*ASSIGNED TASK*:
From the line containing "This screenshot has height=354, width=540." to the final line of the entries, copy each line exactly. Pictures stay out.

DATA TO USE START

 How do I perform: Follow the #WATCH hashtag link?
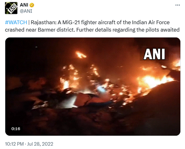(x=16, y=22)
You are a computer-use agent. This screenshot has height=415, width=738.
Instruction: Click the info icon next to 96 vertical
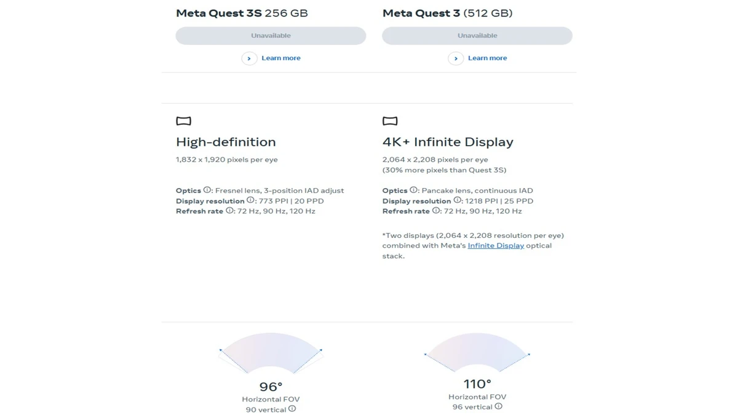coord(498,406)
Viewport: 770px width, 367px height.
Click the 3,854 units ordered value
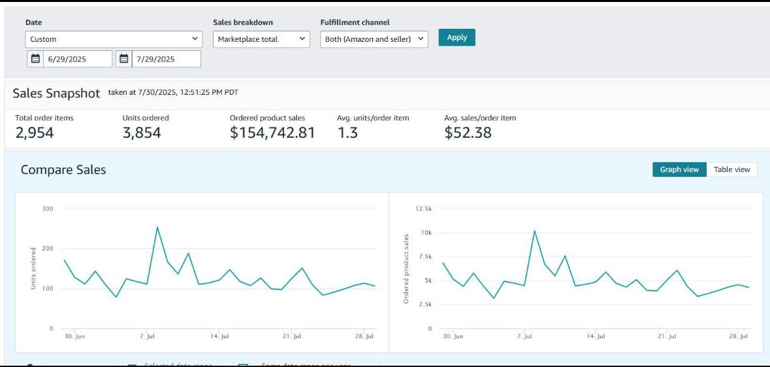(x=142, y=133)
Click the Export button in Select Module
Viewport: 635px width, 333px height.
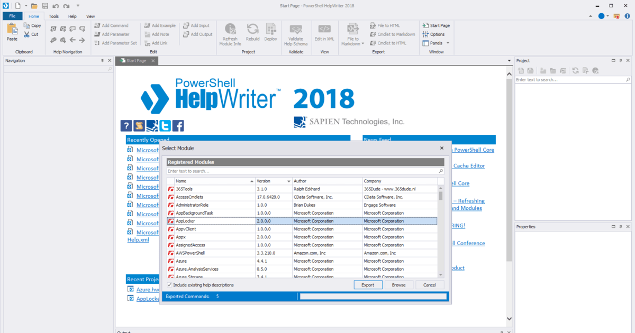(x=368, y=284)
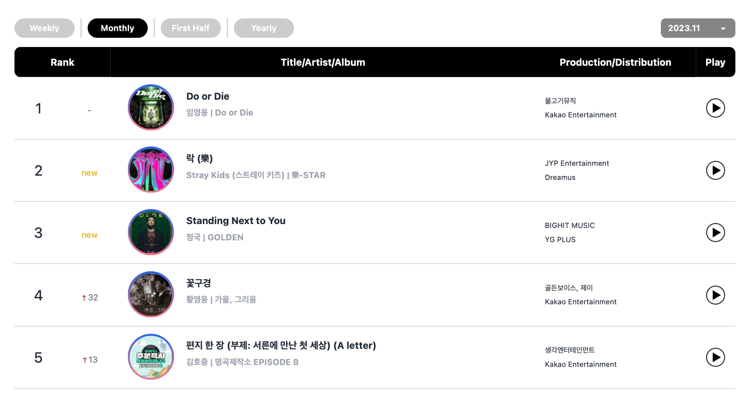Play the song 꽃구경

[x=715, y=295]
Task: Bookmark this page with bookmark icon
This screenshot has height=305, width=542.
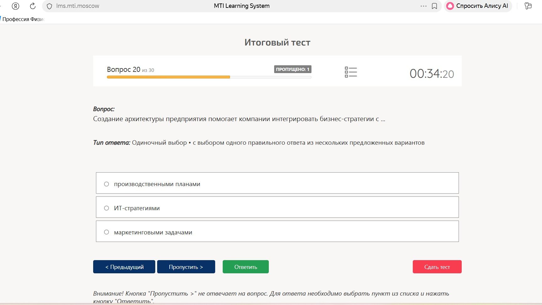Action: [x=434, y=6]
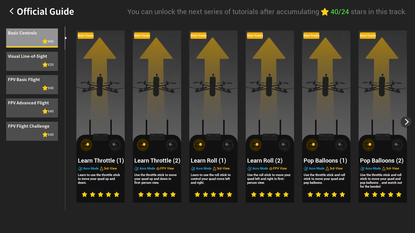Viewport: 415px width, 233px height.
Task: Click the Main Tracks badge on Learn Roll (1)
Action: click(x=198, y=36)
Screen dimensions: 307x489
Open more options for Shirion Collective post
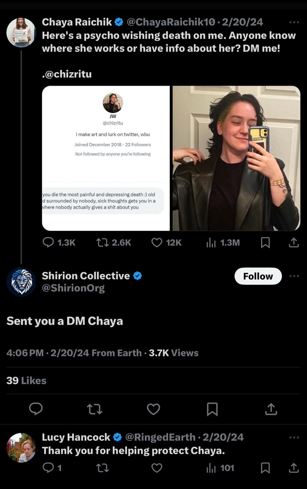[294, 276]
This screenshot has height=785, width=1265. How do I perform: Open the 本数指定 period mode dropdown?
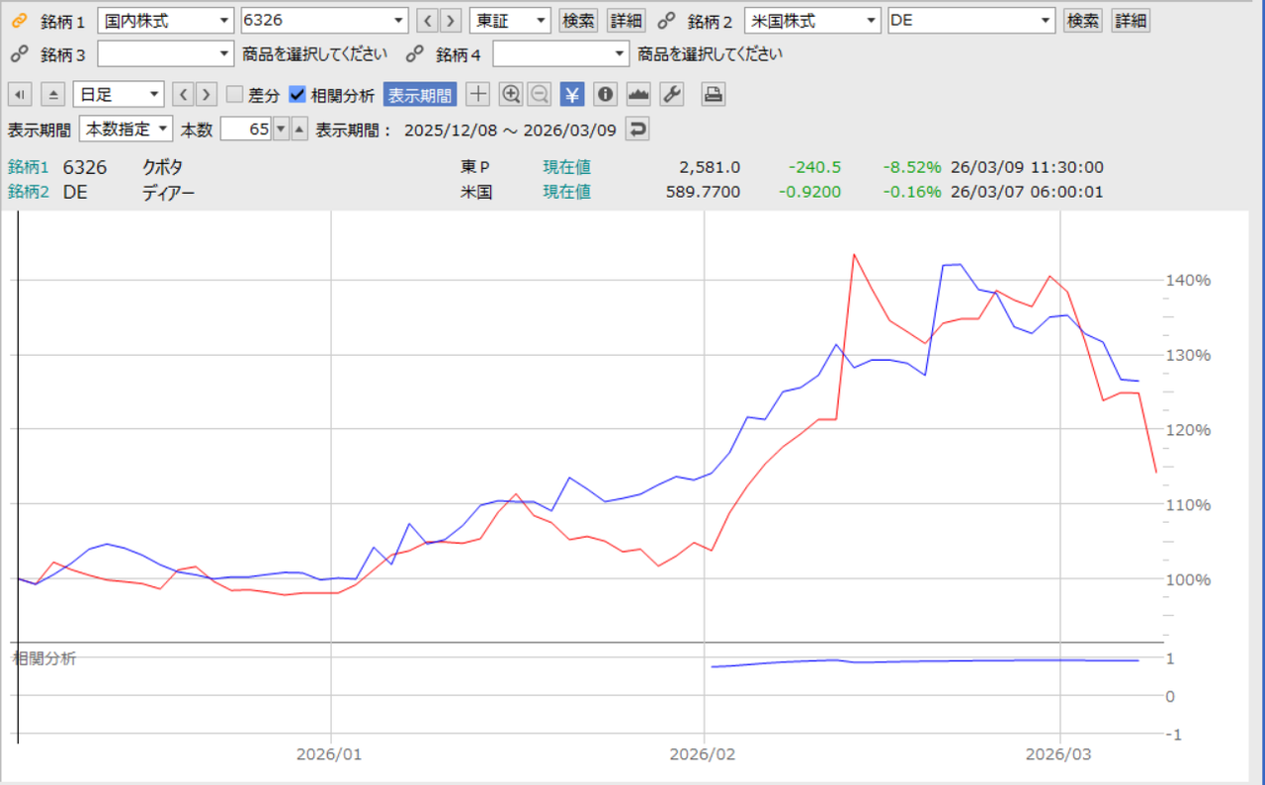tap(126, 130)
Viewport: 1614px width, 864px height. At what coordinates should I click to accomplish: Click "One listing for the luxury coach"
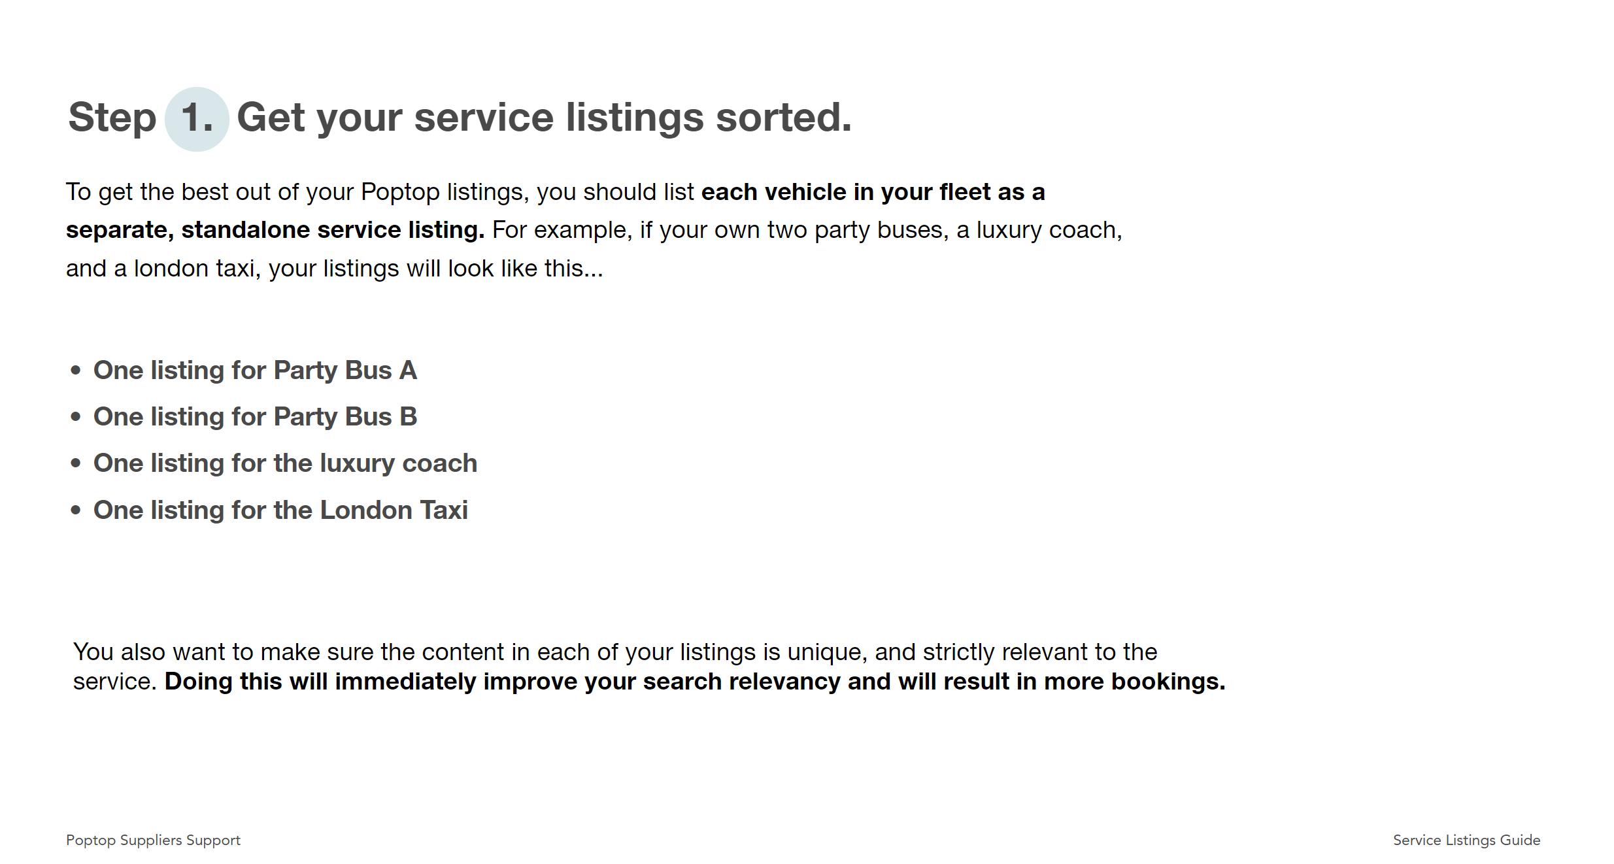(285, 463)
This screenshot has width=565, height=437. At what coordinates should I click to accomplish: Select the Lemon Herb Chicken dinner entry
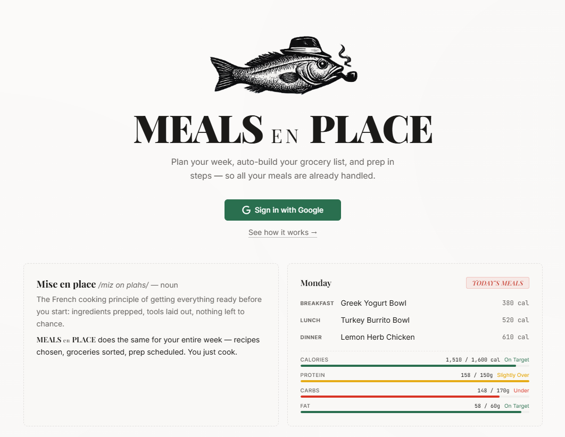click(378, 337)
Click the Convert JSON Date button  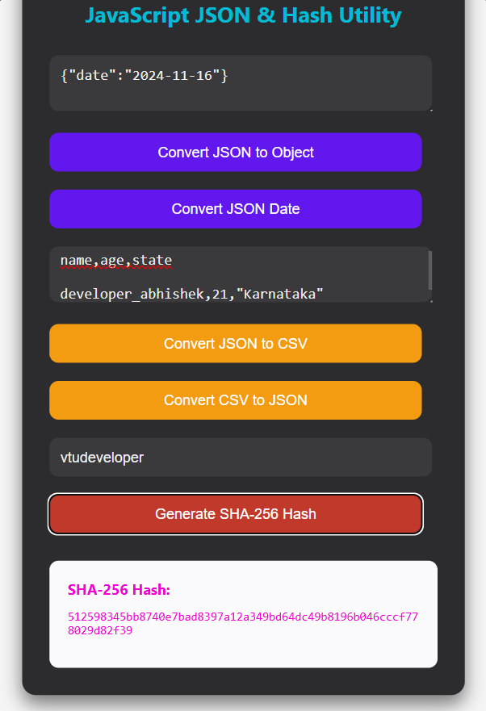236,209
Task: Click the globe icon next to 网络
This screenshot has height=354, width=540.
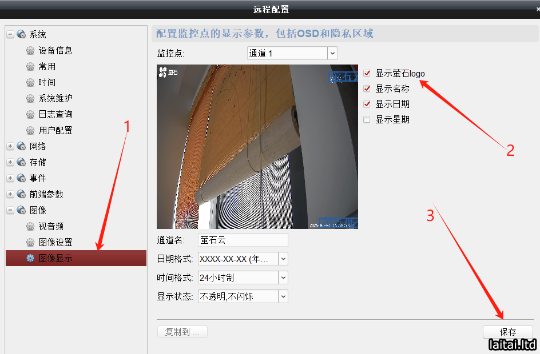Action: pyautogui.click(x=21, y=146)
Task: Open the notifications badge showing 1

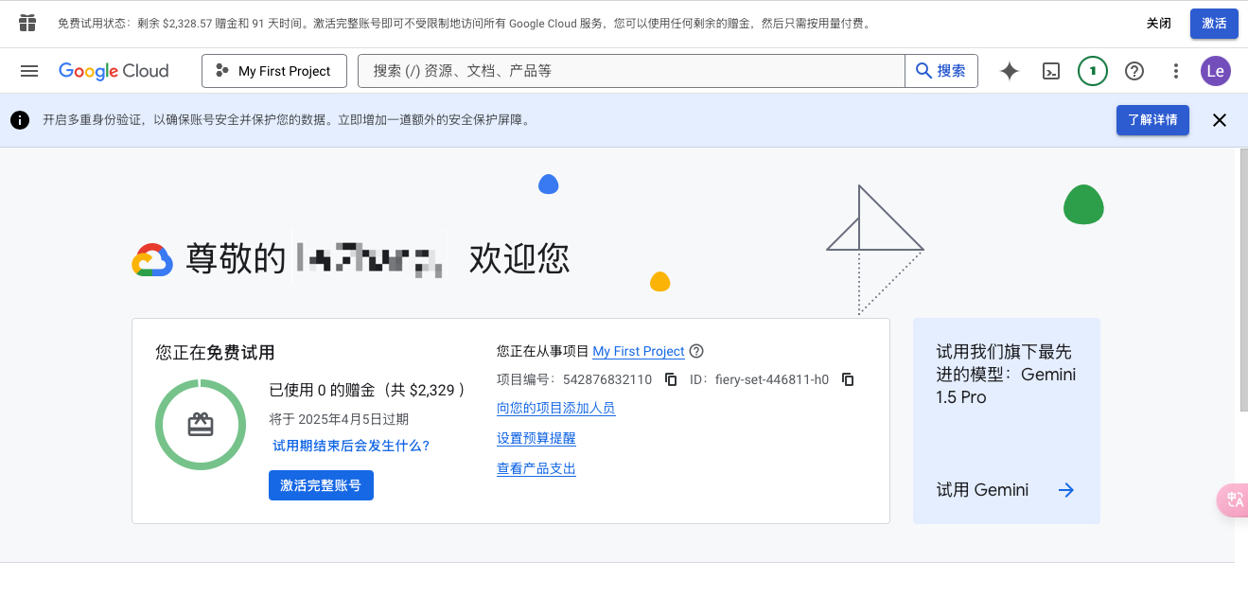Action: click(x=1093, y=71)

DATA TO USE END

*RESPONSE FOR THIS EXERCISE*:
This screenshot has height=354, width=540.
Action: pyautogui.click(x=21, y=146)
Task: Open the notifications badge showing 1

Action: click(x=1093, y=71)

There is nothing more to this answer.